Treatment of Chromium Pollution by the Reductase Enzyme Generated by a Chromium-Resistant Bacterium Isolated in Dewatering Sludge

An efficient Cr (VI)-resistant and reducing bacterial strain was successfully isolated in dewatering sludge collected from a sewage treatment plant, and characterized in vitro Cr (VI) reduction through a reductase enzyme. Phylogenetic analysis using 16S rDNA gene sequencing revealed that the newly isolated strain namely Pf-1 was closely related to Bacillus cereus. The strain almost reduced 0.17 mM Cr (VI) within 24h incubation and the presence of different substrates such as glucose, sucrose, or acetate significantly enhanced the reduction rate of Cr (VI) to Cr (III). However, addition of the same substrate at the stationary phase of the microbial growth increased the reduction rate as well as bacterial growth.
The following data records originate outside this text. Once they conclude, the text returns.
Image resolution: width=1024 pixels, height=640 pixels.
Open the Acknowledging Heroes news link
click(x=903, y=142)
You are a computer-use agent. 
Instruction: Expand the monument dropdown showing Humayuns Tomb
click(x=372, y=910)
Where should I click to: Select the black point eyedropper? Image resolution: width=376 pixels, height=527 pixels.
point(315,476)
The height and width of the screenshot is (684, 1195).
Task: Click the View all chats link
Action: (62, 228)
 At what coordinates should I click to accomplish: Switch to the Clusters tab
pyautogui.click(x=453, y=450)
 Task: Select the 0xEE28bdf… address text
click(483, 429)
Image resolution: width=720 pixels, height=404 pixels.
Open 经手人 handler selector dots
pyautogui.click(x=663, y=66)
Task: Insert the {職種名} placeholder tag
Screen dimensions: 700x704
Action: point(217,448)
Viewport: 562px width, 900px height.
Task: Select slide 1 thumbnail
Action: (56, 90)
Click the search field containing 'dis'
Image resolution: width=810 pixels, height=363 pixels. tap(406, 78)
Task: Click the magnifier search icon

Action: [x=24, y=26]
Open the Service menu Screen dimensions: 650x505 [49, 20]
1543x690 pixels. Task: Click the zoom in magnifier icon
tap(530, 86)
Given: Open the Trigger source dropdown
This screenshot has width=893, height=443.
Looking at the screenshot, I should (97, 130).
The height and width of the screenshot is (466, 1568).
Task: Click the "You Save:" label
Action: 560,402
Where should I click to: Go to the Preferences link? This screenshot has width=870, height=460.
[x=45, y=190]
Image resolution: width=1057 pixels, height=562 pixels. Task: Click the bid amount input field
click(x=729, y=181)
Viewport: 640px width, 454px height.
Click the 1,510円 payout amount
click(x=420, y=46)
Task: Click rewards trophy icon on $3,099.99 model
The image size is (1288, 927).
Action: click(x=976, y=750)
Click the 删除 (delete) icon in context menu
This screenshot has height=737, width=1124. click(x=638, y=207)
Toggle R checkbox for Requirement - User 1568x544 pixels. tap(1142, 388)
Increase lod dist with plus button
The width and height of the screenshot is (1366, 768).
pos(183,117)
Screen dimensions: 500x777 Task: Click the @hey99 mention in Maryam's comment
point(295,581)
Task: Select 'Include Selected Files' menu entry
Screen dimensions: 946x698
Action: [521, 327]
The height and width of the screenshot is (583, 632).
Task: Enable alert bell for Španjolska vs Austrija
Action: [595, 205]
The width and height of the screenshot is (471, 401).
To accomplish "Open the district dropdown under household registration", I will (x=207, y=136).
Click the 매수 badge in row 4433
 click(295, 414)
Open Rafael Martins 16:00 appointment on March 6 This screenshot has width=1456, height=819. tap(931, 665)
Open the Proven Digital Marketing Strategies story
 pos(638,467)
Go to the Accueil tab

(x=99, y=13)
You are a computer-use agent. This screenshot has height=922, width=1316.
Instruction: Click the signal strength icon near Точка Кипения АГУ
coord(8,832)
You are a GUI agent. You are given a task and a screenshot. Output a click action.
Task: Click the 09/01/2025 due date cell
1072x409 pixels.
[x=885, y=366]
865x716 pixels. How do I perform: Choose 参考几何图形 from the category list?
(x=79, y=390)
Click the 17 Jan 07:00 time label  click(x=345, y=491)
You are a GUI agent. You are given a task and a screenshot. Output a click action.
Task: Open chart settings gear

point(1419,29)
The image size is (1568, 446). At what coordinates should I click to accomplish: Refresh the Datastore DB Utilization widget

Additionally, raising the concentration of thiosulfate in the medium doubled the reduction rate under similar conditions. Assay with different fractions of the cells demonstrated that the reductase enzyme activity was mainly associated with the cytoplasmic fraction. The maximum activity was 23.3 µM h-1 mg-1 protein and was obtained at the Cr (VI) concentration of 2 mM. The promising strain can be efficiently employed for bioremediation of Cr (VI) polluted sites.